Traffic jams are ubiquitous around CES 2017, especially around hotels (like this one) and the convention center. In theory, self-driving cars and V2X (vehicle-to-X) communication could alleviate this congestion, but that is for the future. For me, I hiked about half a mile to the monorail station using the backways where there was no waiting line and probably beat anyone waiting for a cab. By the way, these cars were not moving and the cab line had at least 30 people in it.
Ford was showing off its customized Fusion hybrid designed for testing self-driving technology (see “Car Technology Drives CES 2017” on electronicdesign.com). It is surrounded by sensors, but most of the compute electronics are in the trunk. There are half-a-dozen Intel Core i7’s and a pair of NVidia GPUs in the white box on the left. A large gigabit Ethernet switch ties together most of the system’s Ethernet-based sensors. There are some CAN-based sensors, as well.
What I found interesting was that originally the software driving the GPUs maxed out the processing power, but with optimization it is now down to 25% on a single GPU. Of course, that just frees up the processing power to do more advanced work.
Nissan wasn’t the only company showing off concept cars at CES 2017, but I did get a nice shot of the IDS Concept electric car. It has a carbon fiber body. Nissan has the goal of zero emissions and zero traffic fatalities. The interior has a wide display panel and a hidden steering wheel. The seats rotate toward each other.
Electric cars need chargers, and Chargepoint (left) and TellusPower (right) were hawking their wares. Chargepoint will be glad to talk to you about everything from shared parking spaces for electric vehicles in condos and apartment complexes to single-family homes. The TellusPower system delivers up to 7.2 kW to two vehicles. Most electric vehicles will use tethered cabling, but wireless charging is starting to make its mark in the electric vehicle space.
Commander Data’s emotion chip from “Star Trek: The Next Generation” has nothing on Honda’s NeuV (pronounced “new V”) concept car. The NeuV comes with an “emotion engine” in the form of Hanna, the on-board artificial intelligence (AI) that will talk to you. She shows up as an emoji-style face on the dashboard and tracks your preferences and trips, so as to provide recommendations. In theory, the car could act as a ride-sharing vehicle when not in use by its owner.
Honda’s other transportation option is a bit slower and more personal. Although it looks like a unicycle, the Honda Uni-Cub has a bit more support, so it should be easier to ride. While no speed demon, it can move in any direction without pivoting due to its specially designed primary wheel. These passengers were picked from the audience and were driving with minimal training.
Doohan US’ iTank electric vehicles look great and are very stable. The dual-front, side-deflecting wheels provide smooth cornering with the flexibility of a motorcycle but the stability of a tricycle. There are three hydraulic brakes—one for each wheel—with automobile-level, enhanced anti-lock braking system (EABS). It weighs in at 99 kg, with a top speed of 45 km/h (28 mph). The 26 AH lithium battery should go for 100 km (about 60 miles) at 20 km/h.

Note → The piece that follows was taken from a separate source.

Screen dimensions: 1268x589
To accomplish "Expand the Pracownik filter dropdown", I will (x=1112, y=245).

Swagtron was showing off a host of personal electric transportation devices ranging from the ubiquitous hoverboards (left) and the Swagcycle folding e-Bike (center) to an electric unicycle (right). Of course, the grace with which the demonstrators have is due to practice. Still, the popularity of these platforms for certain groups is undeniable and it does look like fun.

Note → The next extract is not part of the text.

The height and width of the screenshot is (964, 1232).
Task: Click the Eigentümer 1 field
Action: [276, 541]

The WHILL Model M personal electric vehicle is built with four-wheel drive, omni-directional wheels so it can move in very confined spaces that would be impractical with a conventional wheelchair. It was being demonstrated over rough terrain like dirt and small rocks with a 3-in clearance, so do not confuse it with a trailbike. Still, a completely flat surface is no longer a requirement. The power seat shifts forward for easier mounting and dismounting.
Hyundai, like many car manufacturers, is into a range of application areas. In Hyundai’s case, this extends to exoskeletons. It had a number of Hyundai Medical Exoskeleton (H-MEX) and Hyundai Waist Exoskeleton (H-WEX) wearable robotic platforms on display. These are designed to be easily attached to a person and typically provide assistance to those who are physically disabled. The H-WEX is designed for industrial use to enhance the user’s load-bearing capability and stamina.
Self-driving cars were the rage at the 2017 Consumer Electronics Show, but there were many more transportation technologies on display as well.